Step 3: Bring to a gentle simmer
Set the pan over medium heat and whisk until the honey loosens and the mixture is fully blended, about 1 minute. Reduce to medium-low and bring it to a gentle simmer (small bubbles, not a rolling boil).
Target temperature: If you have an instant-read thermometer, aim for a steady simmer around 190–200°F (88–93°C).
Step 4: Simmer until glossy and slightly thickened
Simmer for 6–8 minutes, whisking often (and keeping the heat low enough to prevent scorching). The glaze should look shiny and a little thicker, and it should coat a spoon with a syrupy layer.
Optional thermometer check: For a thicker, clingier glaze, simmer until it reaches 220–225°F (104–107°C).
Step 5: Rest off heat to finish thickening
Remove the saucepan from the heat and let the glaze rest for 5 minutes. It will thicken as it cools. Taste carefully (it’s hot) and adjust if needed:
- Too spicy: whisk in 1–2 tablespoons (21–42 g) more honey.
- Too sweet: whisk in 1–2 teaspoons more lime juice.
- Too thick: whisk in 1–2 teaspoons water to loosen.
Step 6: Use it on wings, salmon, or roasted veggies
For wings: Toss 2 lb (900 g) hot cooked wings with 1/2 to 3/4 cup glaze until coated. For extra stickiness, spread wings on a foil-lined sheet and broil on high for 2 minutes, watching closely to avoid burning.
For salmon: Brush cooked salmon with glaze in the last 2 minutes of cooking. (If baking, try 400°F (205°C) until done, then glaze at the end.)
For roasted veggies: Roast vegetables at 425°F (220°C) until browned and tender, then toss with 1/4 to 1/3 cup glaze right after they come out of the oven so it melts and clings.
Pro Tips
- Keep the heat gentle: Honey can scorch. A quiet simmer and frequent whisking keep the glaze smooth and glossy.
- Grate ginger finely: Super-fine ginger melts into the glaze and gives you bold flavor without stringy bits.
- Add lime at the right time: Lime is included from the start here for a unified flavor, but if you want a brighter pop, whisk in an extra 1 teaspoon lime juice off-heat.
- Let it cool before judging thickness: The glaze thickens noticeably after 5–10 minutes off the heat.
- Use as a finishing glaze: It’s best brushed on near the end of cooking (especially under broilers or on grills) to avoid burning the honey.
Variations
- Garlic-ginger version: Add 1 small garlic clove, finely grated, and simmer for the full 8 minutes for a deeper savory edge.
- Sesame-lime finish: Off heat, whisk in 1 teaspoon toasted sesame oil.

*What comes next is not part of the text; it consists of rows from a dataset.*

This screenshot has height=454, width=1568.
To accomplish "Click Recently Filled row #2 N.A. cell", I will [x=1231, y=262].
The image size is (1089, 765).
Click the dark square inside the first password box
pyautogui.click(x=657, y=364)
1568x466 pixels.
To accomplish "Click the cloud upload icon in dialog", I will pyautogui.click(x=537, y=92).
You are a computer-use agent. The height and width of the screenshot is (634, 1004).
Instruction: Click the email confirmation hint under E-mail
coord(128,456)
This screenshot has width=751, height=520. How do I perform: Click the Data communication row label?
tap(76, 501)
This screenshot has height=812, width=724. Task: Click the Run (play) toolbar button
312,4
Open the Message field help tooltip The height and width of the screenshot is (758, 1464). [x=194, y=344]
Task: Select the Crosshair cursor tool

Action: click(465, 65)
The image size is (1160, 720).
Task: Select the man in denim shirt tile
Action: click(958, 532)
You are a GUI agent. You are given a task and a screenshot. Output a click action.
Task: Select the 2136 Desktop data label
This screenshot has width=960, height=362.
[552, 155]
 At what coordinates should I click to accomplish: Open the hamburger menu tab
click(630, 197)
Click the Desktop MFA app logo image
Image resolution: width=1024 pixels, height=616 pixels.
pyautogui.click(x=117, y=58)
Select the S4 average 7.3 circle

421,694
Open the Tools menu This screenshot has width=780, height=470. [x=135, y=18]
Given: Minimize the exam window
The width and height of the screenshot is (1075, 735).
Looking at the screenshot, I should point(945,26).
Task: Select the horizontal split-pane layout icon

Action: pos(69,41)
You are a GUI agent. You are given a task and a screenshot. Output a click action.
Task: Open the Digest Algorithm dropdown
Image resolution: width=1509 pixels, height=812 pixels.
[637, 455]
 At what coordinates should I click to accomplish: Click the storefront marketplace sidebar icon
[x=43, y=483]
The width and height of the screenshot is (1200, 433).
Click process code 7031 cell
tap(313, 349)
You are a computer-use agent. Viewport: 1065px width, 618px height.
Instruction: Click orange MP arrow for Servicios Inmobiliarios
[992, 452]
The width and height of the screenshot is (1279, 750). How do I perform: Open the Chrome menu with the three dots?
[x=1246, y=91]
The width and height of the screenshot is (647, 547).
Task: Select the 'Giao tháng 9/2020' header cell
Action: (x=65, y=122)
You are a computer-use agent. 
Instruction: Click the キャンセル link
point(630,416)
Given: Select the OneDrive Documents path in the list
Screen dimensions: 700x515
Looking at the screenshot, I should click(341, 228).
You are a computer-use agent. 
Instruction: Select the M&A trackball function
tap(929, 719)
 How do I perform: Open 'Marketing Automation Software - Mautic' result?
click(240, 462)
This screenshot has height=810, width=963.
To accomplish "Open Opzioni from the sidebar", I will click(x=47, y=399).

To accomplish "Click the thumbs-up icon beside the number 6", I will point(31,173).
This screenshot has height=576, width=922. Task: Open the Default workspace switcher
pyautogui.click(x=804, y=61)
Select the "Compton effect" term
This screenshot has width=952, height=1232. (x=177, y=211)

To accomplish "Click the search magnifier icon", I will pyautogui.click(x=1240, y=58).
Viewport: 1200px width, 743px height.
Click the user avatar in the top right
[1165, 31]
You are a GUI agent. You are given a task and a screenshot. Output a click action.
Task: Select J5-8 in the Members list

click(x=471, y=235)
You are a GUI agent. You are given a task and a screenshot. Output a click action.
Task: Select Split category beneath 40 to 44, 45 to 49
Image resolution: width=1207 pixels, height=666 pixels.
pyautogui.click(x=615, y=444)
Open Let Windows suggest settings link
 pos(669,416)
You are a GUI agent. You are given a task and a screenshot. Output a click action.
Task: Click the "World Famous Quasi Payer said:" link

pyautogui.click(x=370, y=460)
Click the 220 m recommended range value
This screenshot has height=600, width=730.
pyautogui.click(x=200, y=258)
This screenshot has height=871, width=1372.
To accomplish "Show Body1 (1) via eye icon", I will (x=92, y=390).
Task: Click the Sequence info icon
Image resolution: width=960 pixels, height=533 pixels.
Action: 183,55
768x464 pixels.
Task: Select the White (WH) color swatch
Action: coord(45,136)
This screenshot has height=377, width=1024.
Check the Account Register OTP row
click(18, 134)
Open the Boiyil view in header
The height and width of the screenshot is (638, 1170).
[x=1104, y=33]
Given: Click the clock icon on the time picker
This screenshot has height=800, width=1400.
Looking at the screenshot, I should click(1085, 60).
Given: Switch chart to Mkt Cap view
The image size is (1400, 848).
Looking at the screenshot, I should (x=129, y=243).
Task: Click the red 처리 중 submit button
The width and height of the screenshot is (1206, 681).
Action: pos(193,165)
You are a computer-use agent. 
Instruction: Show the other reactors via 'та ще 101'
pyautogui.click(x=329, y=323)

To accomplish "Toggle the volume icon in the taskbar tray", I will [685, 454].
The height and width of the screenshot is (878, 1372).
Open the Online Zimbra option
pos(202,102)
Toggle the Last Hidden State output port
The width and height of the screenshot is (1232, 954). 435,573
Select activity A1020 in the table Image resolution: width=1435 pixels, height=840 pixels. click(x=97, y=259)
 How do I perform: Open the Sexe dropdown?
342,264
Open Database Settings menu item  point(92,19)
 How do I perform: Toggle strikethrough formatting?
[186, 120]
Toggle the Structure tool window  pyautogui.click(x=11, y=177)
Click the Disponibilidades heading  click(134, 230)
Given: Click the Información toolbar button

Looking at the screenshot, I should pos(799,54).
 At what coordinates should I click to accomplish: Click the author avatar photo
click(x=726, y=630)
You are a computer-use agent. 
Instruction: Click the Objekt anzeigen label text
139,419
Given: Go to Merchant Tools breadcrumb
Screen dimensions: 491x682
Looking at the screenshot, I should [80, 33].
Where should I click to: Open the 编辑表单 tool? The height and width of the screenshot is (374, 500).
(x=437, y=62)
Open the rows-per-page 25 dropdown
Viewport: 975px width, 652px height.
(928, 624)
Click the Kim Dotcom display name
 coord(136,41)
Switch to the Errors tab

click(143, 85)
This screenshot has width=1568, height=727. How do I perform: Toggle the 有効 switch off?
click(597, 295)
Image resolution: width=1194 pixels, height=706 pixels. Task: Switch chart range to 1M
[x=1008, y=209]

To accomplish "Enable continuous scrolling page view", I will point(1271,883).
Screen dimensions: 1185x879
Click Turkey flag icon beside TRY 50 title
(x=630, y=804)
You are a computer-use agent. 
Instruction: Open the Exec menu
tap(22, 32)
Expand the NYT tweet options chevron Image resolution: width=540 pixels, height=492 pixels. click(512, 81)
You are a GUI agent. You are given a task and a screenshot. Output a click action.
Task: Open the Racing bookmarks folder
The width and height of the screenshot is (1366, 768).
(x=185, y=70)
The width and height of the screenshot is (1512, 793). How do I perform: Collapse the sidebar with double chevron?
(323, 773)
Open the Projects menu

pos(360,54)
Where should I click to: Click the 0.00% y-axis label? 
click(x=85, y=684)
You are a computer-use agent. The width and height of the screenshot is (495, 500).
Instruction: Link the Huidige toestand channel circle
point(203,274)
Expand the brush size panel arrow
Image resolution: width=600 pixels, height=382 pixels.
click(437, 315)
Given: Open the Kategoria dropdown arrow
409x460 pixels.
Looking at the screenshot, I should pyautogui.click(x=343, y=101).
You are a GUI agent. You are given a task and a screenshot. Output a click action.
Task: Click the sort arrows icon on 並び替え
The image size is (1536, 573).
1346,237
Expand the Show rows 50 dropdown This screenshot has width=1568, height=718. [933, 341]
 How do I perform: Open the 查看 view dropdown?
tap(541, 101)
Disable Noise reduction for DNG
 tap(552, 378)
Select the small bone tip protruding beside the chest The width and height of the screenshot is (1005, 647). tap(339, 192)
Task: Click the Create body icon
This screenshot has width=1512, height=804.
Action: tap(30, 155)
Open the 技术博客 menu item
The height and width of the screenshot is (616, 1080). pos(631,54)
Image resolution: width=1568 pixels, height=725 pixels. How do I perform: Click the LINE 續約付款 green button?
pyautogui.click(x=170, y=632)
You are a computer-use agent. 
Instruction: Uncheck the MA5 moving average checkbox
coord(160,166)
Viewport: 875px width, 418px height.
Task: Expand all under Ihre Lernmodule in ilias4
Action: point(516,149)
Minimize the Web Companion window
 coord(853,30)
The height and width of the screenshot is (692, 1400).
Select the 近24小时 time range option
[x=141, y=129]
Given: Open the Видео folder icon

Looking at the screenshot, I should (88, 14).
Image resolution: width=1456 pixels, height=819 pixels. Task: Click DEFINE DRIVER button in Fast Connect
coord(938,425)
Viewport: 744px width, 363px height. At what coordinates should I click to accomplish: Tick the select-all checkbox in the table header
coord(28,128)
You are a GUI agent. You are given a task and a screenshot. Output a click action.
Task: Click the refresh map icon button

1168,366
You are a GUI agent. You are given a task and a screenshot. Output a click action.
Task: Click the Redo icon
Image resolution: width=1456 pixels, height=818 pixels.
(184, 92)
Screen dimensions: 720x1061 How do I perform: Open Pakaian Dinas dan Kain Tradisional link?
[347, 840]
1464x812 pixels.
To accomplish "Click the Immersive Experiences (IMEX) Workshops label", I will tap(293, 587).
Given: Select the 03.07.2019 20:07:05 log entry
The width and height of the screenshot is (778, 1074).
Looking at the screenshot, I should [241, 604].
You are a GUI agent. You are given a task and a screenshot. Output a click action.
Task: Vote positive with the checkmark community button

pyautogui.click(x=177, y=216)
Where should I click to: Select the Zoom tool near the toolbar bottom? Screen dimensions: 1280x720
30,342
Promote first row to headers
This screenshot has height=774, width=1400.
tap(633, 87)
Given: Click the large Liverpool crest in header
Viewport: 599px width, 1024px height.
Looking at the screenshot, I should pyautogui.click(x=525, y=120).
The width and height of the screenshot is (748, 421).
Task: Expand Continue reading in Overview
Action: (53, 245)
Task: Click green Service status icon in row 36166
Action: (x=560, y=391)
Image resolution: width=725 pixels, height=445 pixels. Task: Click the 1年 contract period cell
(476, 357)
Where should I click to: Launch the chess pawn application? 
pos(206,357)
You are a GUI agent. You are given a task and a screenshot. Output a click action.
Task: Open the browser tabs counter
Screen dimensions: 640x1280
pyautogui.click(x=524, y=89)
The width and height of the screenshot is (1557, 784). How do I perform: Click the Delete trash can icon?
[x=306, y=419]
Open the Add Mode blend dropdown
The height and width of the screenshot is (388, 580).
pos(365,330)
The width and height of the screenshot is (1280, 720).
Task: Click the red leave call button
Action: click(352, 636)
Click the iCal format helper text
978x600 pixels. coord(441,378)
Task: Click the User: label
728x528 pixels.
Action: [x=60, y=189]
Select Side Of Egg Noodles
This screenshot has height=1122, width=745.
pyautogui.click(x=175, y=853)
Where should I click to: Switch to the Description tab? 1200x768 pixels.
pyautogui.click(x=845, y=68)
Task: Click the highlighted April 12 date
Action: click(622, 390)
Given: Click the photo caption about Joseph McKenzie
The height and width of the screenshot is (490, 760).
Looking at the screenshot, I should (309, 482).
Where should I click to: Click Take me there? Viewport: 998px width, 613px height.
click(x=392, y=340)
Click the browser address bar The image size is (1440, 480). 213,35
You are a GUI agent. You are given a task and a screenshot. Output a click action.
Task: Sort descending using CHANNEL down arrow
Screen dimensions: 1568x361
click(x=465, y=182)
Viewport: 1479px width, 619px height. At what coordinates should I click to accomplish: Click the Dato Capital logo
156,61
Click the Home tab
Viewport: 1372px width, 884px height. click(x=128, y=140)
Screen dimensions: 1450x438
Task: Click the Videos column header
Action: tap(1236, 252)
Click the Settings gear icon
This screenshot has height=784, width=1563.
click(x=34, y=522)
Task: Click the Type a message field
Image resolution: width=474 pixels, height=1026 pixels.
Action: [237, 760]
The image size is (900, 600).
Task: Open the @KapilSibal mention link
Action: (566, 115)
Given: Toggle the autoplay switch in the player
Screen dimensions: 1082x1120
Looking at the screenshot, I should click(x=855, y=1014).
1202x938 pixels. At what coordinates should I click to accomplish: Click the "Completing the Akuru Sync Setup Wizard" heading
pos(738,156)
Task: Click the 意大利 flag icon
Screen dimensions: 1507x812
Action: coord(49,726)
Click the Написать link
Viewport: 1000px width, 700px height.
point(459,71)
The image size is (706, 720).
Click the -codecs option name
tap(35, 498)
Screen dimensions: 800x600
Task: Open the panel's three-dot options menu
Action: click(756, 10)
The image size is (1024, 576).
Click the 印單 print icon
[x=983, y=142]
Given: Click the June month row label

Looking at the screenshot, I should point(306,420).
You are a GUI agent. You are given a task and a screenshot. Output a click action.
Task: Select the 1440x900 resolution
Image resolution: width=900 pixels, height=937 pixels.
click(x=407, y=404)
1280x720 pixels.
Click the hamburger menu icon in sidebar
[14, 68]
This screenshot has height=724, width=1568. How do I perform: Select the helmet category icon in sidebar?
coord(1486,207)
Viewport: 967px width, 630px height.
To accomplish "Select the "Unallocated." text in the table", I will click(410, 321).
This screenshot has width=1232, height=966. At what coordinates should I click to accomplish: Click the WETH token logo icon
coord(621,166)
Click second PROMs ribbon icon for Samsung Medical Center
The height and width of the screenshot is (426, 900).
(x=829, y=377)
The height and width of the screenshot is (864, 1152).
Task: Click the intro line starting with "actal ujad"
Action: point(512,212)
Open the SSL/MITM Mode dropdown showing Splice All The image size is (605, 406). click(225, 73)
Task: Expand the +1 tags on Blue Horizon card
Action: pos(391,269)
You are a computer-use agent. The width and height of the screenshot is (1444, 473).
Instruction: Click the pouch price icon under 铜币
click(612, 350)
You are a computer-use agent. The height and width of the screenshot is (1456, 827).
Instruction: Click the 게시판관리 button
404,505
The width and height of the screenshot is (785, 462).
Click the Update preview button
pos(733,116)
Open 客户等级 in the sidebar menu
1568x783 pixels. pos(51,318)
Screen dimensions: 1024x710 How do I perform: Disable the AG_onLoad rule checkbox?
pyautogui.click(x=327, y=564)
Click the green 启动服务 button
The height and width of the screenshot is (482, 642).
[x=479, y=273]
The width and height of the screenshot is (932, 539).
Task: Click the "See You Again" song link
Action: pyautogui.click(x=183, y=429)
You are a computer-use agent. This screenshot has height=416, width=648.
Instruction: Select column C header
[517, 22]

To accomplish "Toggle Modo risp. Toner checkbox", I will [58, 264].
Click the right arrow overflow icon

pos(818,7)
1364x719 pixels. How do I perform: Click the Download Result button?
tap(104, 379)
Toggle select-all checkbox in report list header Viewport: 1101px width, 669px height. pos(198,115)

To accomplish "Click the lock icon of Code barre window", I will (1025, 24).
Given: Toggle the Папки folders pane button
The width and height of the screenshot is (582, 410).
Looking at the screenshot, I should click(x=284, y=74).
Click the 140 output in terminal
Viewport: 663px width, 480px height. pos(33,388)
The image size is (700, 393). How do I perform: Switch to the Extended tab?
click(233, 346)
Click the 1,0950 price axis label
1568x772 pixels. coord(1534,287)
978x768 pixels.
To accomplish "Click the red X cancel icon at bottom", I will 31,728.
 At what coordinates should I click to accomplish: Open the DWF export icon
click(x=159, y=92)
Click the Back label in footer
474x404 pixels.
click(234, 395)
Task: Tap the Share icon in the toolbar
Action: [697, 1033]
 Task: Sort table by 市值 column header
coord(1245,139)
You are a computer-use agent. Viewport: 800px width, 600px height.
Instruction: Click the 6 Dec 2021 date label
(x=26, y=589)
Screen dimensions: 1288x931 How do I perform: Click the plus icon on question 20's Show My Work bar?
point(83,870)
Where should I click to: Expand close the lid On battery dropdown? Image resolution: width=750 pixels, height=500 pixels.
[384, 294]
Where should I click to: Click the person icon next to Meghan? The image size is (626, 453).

Sprinkle toasted sesame seeds on the finished dish.
- Extra-bright citrus: Replace 1 tablespoon of the lime juice with 1 tablespoon (15 ml) orange juice for a softer, fruitier tang.
Storage & Make-Ahead
Let the glaze cool completely, then transfer to a clean jar or airtight container. Refrigerate for up to 2 weeks. It will thicken when chilled; rewarm gently in a small saucepan over low heat or in the microwave in 10–15 second bursts, stirring between bursts. For make-ahead meals, you can cook the glaze up to 5 days in advance and use it as a finishing sauce right before serving.
Nutrition (per serving)
Approximate per 2 tablespoons (1/8 of recipe): 110 calories; 0 g protein; 28 g carbohydrates; 0 g fat; 27 g sugar; 250 mg sodium. (Values vary by brand of sriracha and honey.)